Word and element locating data
· · · · ·
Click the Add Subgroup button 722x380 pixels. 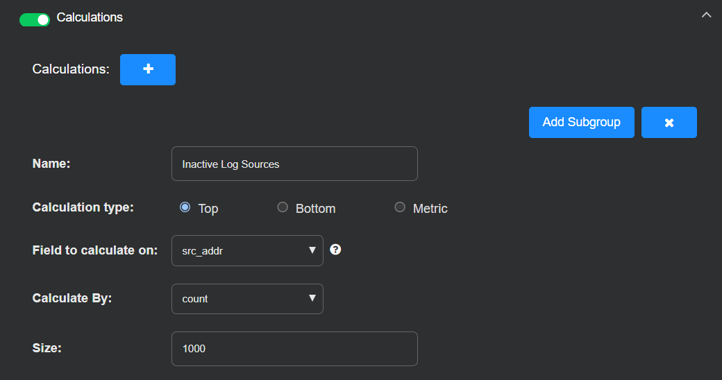pos(581,122)
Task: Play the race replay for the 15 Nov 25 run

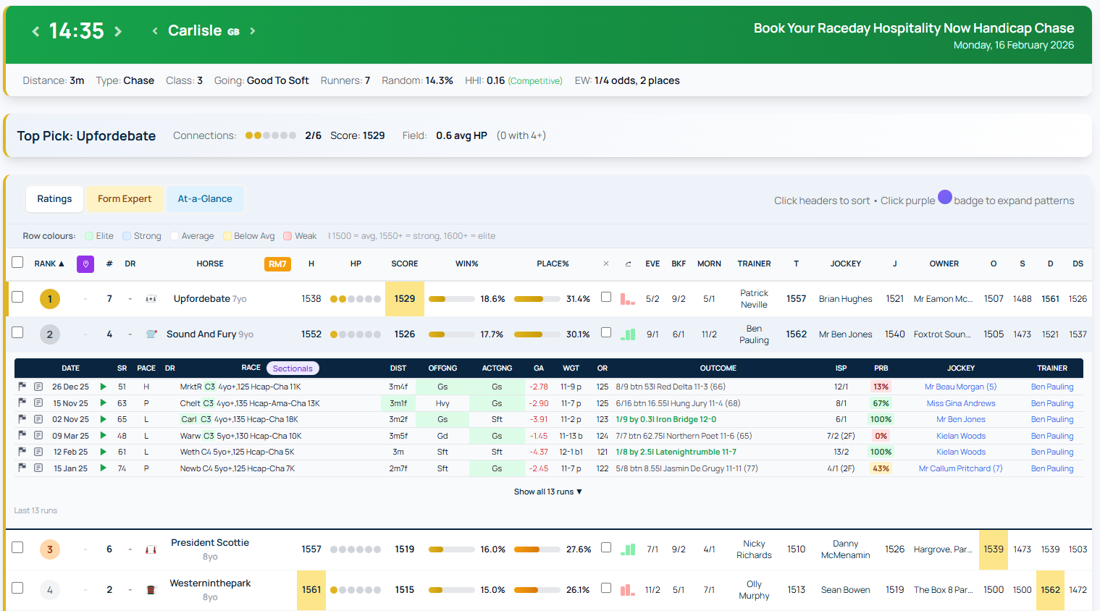Action: point(103,403)
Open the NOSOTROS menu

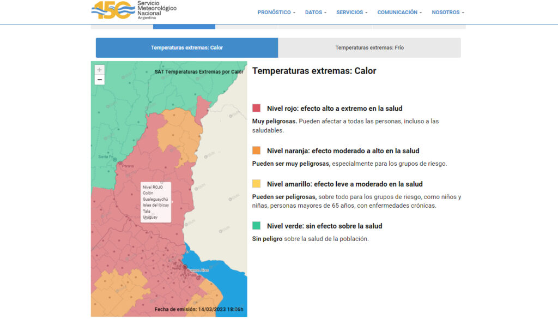tap(448, 13)
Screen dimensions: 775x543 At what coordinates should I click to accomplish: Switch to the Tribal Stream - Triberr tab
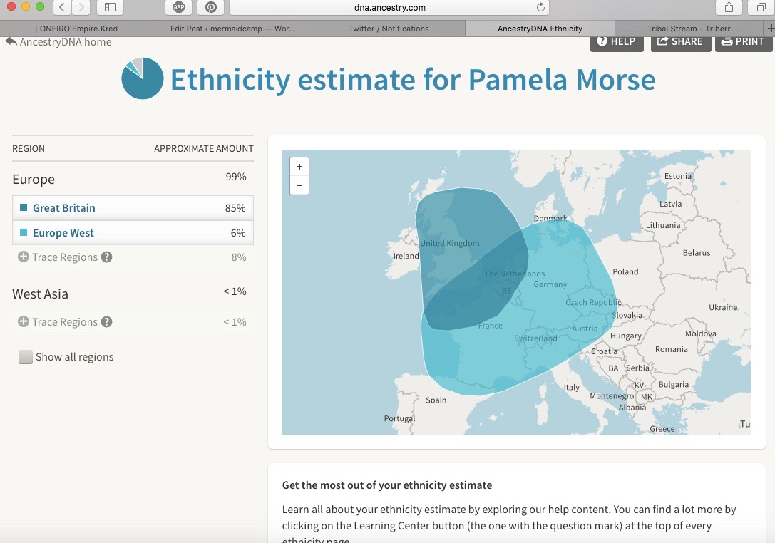pos(684,29)
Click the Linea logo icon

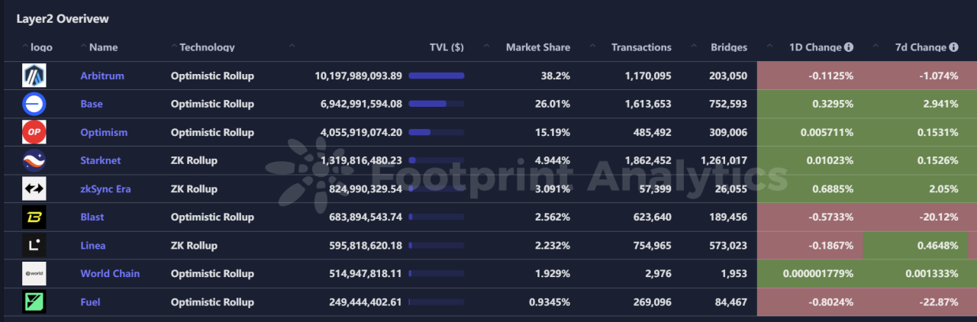[x=34, y=246]
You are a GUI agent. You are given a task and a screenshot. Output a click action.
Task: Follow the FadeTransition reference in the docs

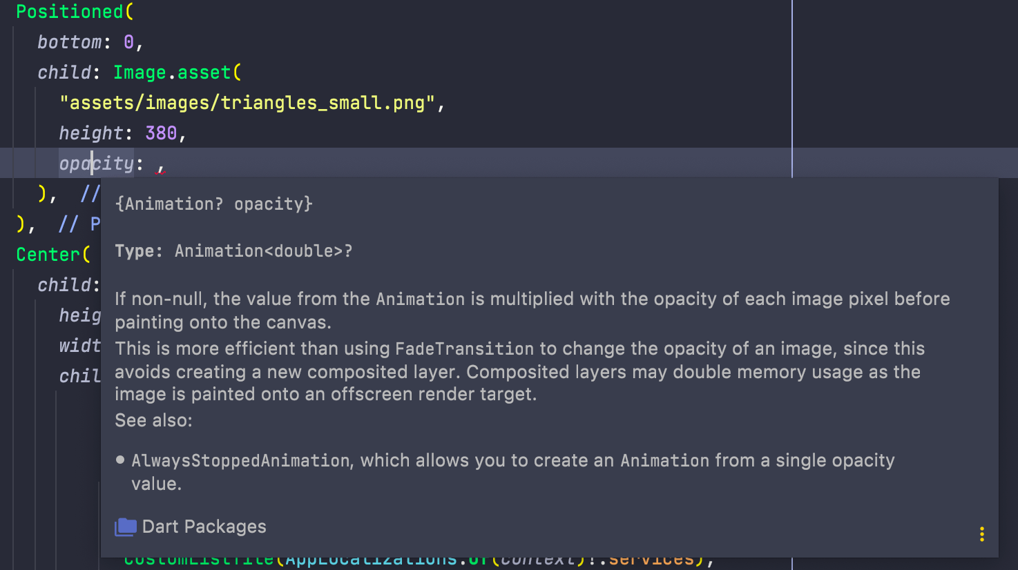pos(464,348)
· · · · ·
Rewrite the rows from the line with "You are a GUI" up to and including the last row, replacing "screenshot" with "screen capture" and keeping everything else the same. Omit the pictures from your answer.

You are a GUI agent. You are given a task and a screen capture. Output a click action.
Task: Follow the FadeTransition reference in the docs

pos(464,348)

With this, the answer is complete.